NEILSON v. CHAMPAIGNE MIN. & MILL. CO. et al.
(Circuit Court, D. Colorado.
November 15, 1901.)
No. 4,108.
Mining Claims—Effect of Entry—Relocation.
After entry of a mining claim in the land office, a re-location of the premises cannot be made by another so long as that entry stands; and such a reloeator acquires no rights, of possession or otherwise, which will sustain a suit by him in the courts to compel a conveyance to him of the legal title.
In Equity. On demurrer to bill.
Darwin T. Mason, for complainant.
A. T. Gunnell, for respondents.
[MAJORITY — HALLETT, District Judge]
HALLETT, District Judge
(orally). This is a bill to enforce the conveyance of certain mining claims in the Cripple Creek district. The bill charges that in April, 1896, the Champaigne Mining & Milling Company owned the property in controversy, and the*1 made application for patent; that the sum of $500 had not been expended on each of the claims, and only $1,630 had been expended on all of them, towards the improvement of them; that the annual work was not done upon the claims in the years 1897 or 1898 or 1899; and that only $27 was expended upon them in the way of annual work in any of those years. Nevertheless the Champaigne Company proceeded to patent or to make entry for the claims on February 18, 1899. On that date they got a land office receipt for the claims, but in order to obtain this receipt they made false proof as to the amount of work done upon the claims, and therefore were not entitled to make entry as they did. Afterwards, and on May 1, 1899, the plaintiff entered upon the claims and relocated them. The manner of location and the amount of work done are set out in the bill. After he made the location, and in June, 1899, he filed a protest in the land office against the issuance of any patent to the Champaigne Company. This protest was twice amended afterwards. It was brought before the commissioner of the general land office, who overruled it, and afterwards before the secretary of the interior, who affirmed the decision of the commissioner of the general land office. The substance of the bill is that the respondent the Champaigne Mining & Milling'Company made entry of the four claims upon false proof, and afterwards (the entry being in the month of February, 1899) the plaintiff entered upon the claims and relocated them May x, 1899. The bill proceeds upon the hypothesis that the complainant had the right to relocate the claims after the entry in the land office, and that the decision of the commissioner of the general land office and of the secretary of the interior upon the various points raised by him as to the insufficiency of proof made at the time of entering the claims in the land office was an error of law, which may be reviewed in the courts, and he may have the title given to the Champaigne Company transferred to himself, as the person rightfully entitled to the claims. There is a' demurrer to the bill which challenges its sufficiency.

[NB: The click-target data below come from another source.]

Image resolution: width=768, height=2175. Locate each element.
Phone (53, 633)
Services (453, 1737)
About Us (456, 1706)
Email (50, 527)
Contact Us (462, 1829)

The subject has been considered by the supreme court in the case of Benson Mining & Smelting Co. v. Alta Mining & Smelting Co., reported in 145 U. S., at page 428, 12 Sup. Ct. 877, 36 L. Ed. 762. In that case the property in controversy was relocated after an entry . in the land office by James C. Euttrel, who was well known in Colorado, though the case arose in Arizona. The ground upon which Mr. Euttrel proceeded was that annual work had not been done upon „ the claims after the entry in the land office, and up to the time the patent was issued for the claim. The court states the proposition in this way:
“Upon these facts appellant claims that although the mine was fully paid for by-the locators in 1879, and a certificate of purchase received, inasmuch as the patent did-not issue until January 10, 1884, and because the plaintiff failed to do a hundred dollars worth of work in the year 1882, its rights ceased, and the relocation by Luttrel was valid and vested in him the property.”.

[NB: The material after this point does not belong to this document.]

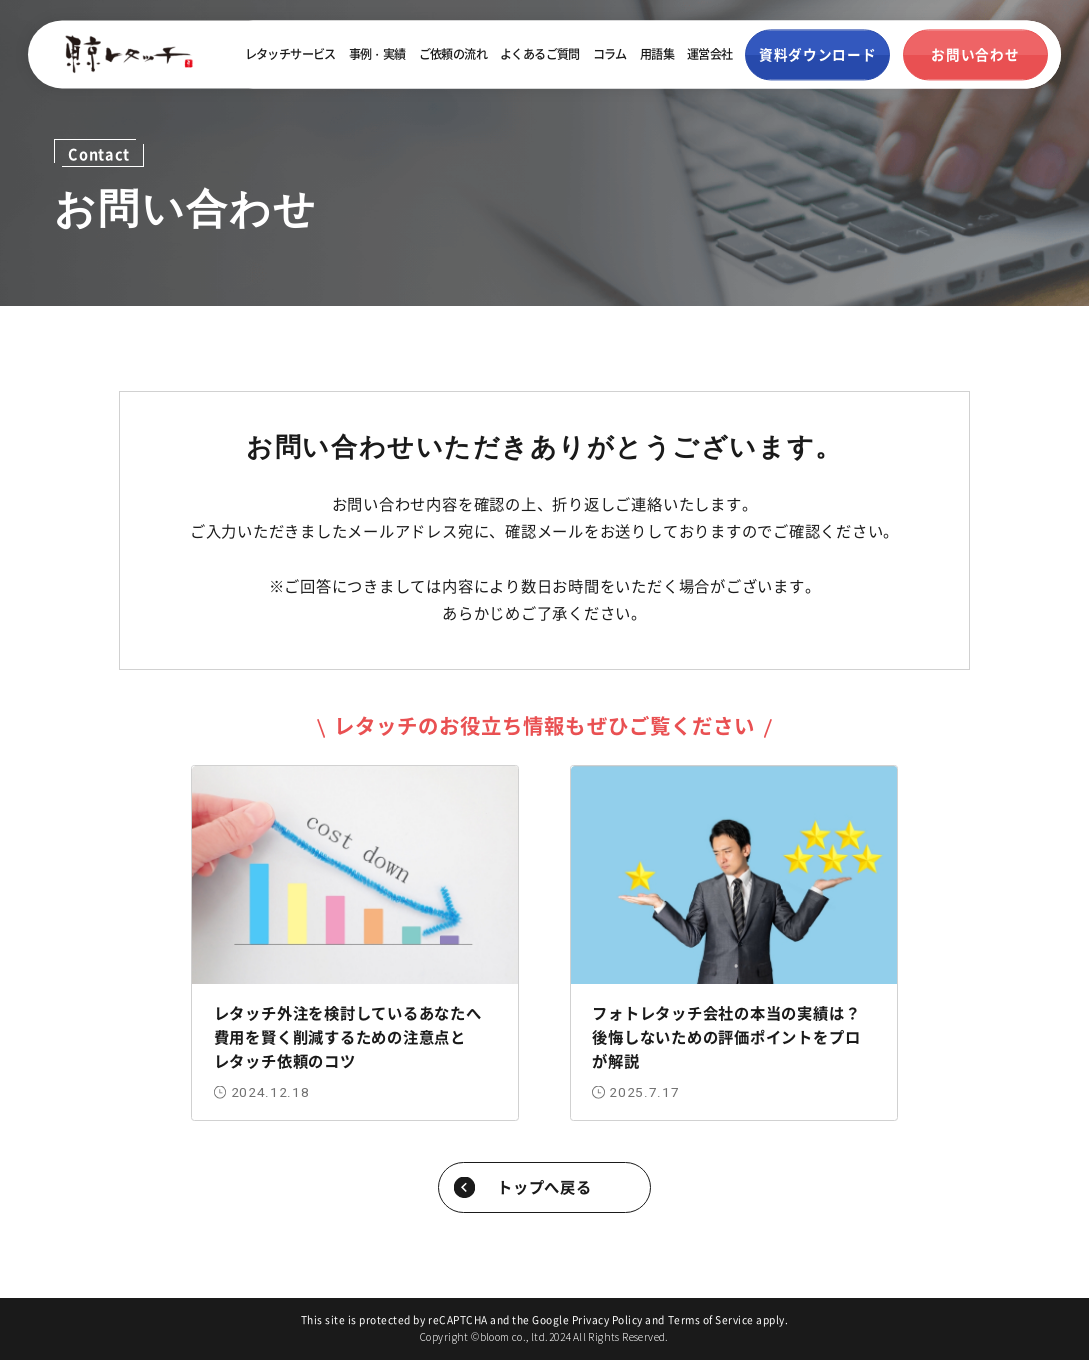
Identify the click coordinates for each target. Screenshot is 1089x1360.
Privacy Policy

The court then proceeds to consider the question with reference to the law and the decisions of the supreme court and of the land department upon that question, and arrives at the conclusion that annual work was not required after the entry in the land office, and this upon the ground that the government parted with the property upon that entry, although the title remained in the government until the patent was in fact issued. After some consideration of the question and discussion of the statute, the court says:
•‘In other words, when the price is paid the right to a patent immediately arises. If not issued at once, it is because the magnitude oí the business in the land department causes delay. But such delay in the mere administration of affairs does not diminish the rights flowing from the purchase, or cast any additional burdens on the purchaser, or expose him to the assaults of third parties.”
And further on, after discussion:
“Títere is no conflict in the rulings of this court upon the question. With one voice they affirm that when the right to a patent exists the full equitable title has passed to the purchaser, with all the benefits, immunities, and burdens of ownership, and that no third party can acquire from the government interests as against him. The decision of the trial court was correct The attempted relocation by Luttrel was void, and gave him no rights of possession or otherwise.”
This case decides the whole question presented in this bill, which is that after entry in the land office a relocation of the premises cannot be made so long as that entry stands. The only remedy for the parties is to induce the government to proceed towards setting aside the entry. In that respect complainant in this suit sought to have the entry set aside in the land office, and was overruled, but the ruling of the land office in that particular is not subject to review in this court.
The bill of complaint states no case, and it will be dismissed.